Why is Erin O’Toole Pitching Conservatism to Working Class Voters?

Canadians increasingly self-identify as ‘working class’

For months, Erin O’Toole’s Conservatives have been testing their pitch for working class votes, possibly preparing a play for an upcoming election.

Some find it odd. But there are good reasons why Conservatives should be testing a plan to attract working class voters. And there are steps the opposition NDP might be able to take to turn this Conservative manoeuvre to their own advantage.

Self-identified working class Canadians are a large voter segment. In 2002, just under a quarter of Canadians considered themselves working class, according to research by EKOS Research, the only major Canadian polling firm testing class identification.

But by 2017, EKOS found 37% of Canadians called themselves working class. During the same period, middle class membership plummeted – falling from 67% to 43%.

EKOS Research

Any political party should be interested in the support of approximately 11 million self-identified working class voters.

And opposition parties should be extra interested in appealing to working class voters because the Liberals aren’t. The Trudeau Liberals have focused their appeals to middle class voters. Even their passing nod to “those working hard to join (the middle class)” presumes working class status is something individuals should want to escape, rather than a group that deserves better.

In election campaigns, the Liberals have twice explicitly targeted middle class voters with tax cuts. Even their scandals — SNC-Lavalin, WE Charity, Aga Khan island — exude an alliance with the comfortable rather than those who work at the front lines.

Not surprisingly, working class voters have noticed.

EKOS’s most recent published poll shows Liberal support concentrated among self-defined affluent and middle class voters (36 and 38% support, respectively), leading all other parties. But among working-class voters, Liberal support drops to 29% support.

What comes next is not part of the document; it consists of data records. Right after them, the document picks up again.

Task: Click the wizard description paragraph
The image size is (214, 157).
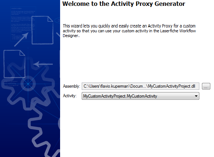Action: [129, 31]
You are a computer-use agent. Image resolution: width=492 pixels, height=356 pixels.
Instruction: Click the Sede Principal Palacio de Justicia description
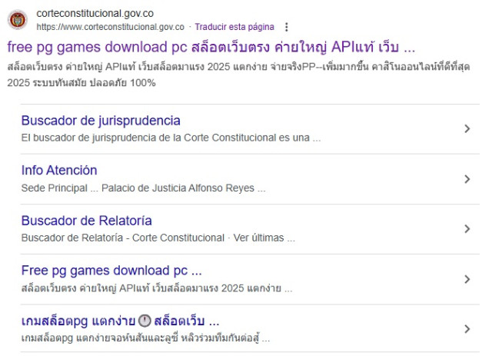coord(143,188)
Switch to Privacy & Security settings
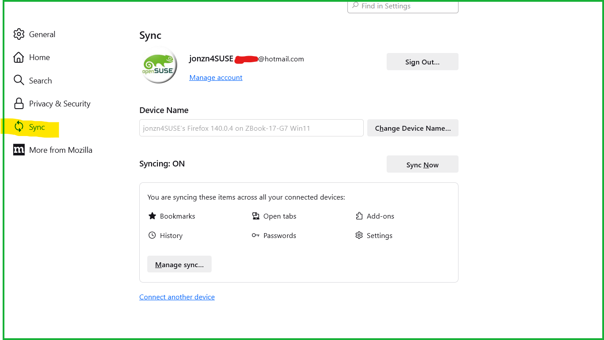604x340 pixels. 60,104

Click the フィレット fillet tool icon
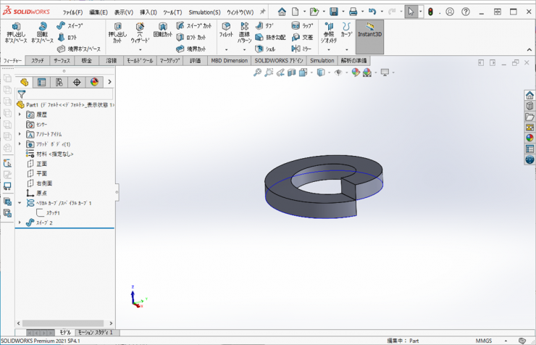pos(226,27)
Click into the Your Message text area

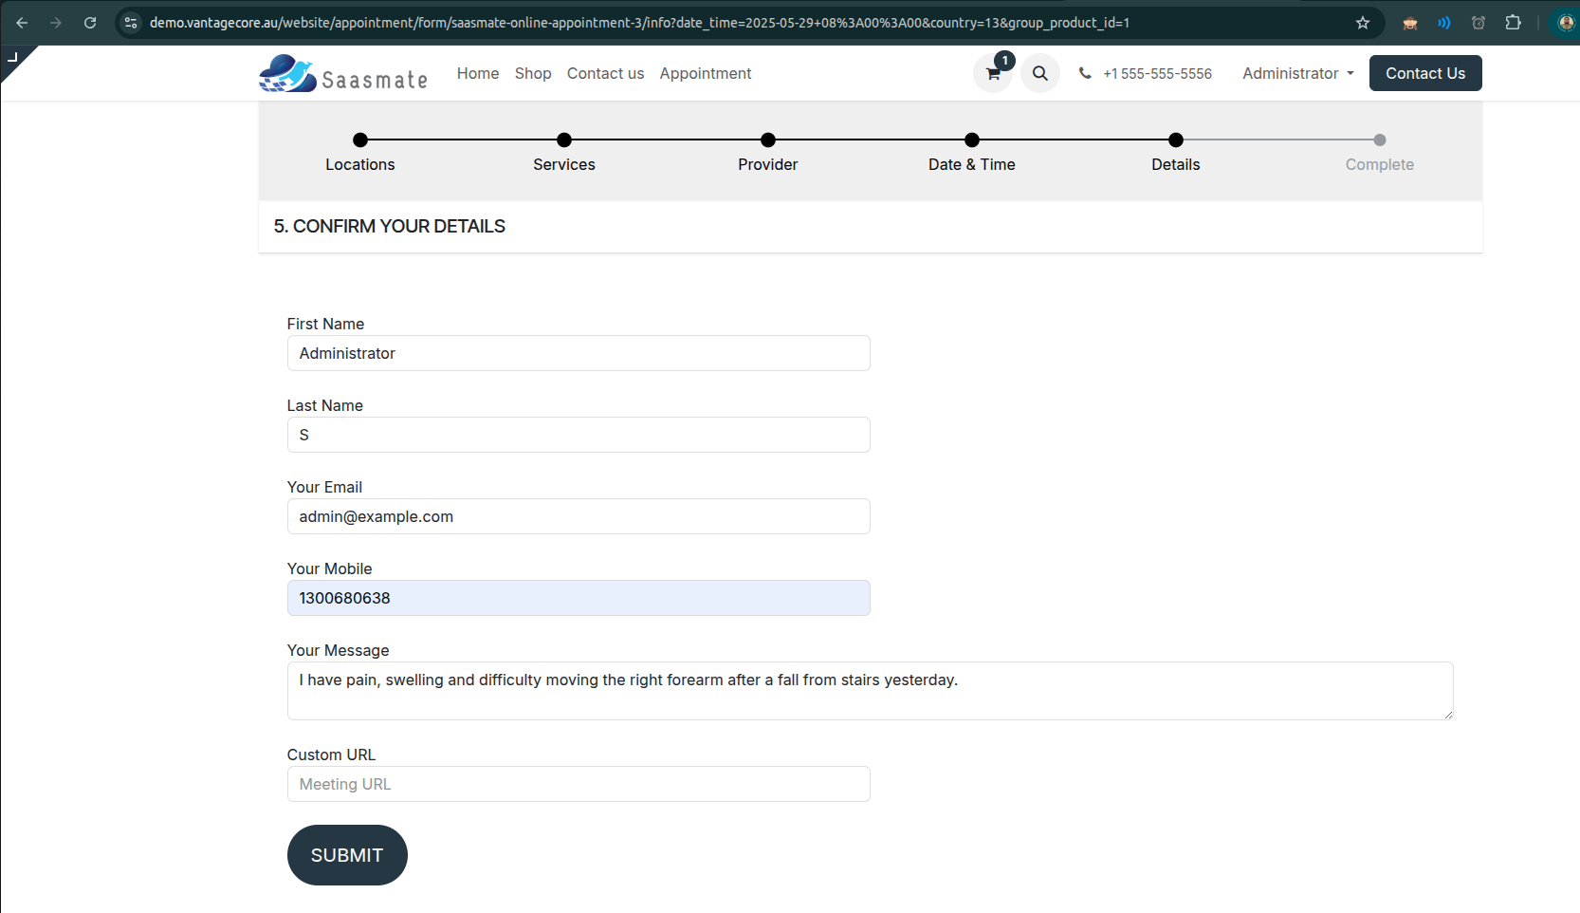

NDP support was highest among working class and poor Canadians and lowest among self-identified middle class and affluent Canadians. Not shocking.

Perhaps surprising to some, though Conservative support is highest among affluent voters (34%), support among working class voters (31%) is only a point lower than among middle class Canadians (32%). Among working class Canadian voters, Conservatives lead.

So no one should be surprised that Erin O’Toole is developing a strategy to build Conservative support among the large pool of working class voters. Decades ago, US political theorist Murray Rothbard set the ideological assumptions of just such a strategy.

Erin O’Toole, Murray Rothbard (Wikimedia)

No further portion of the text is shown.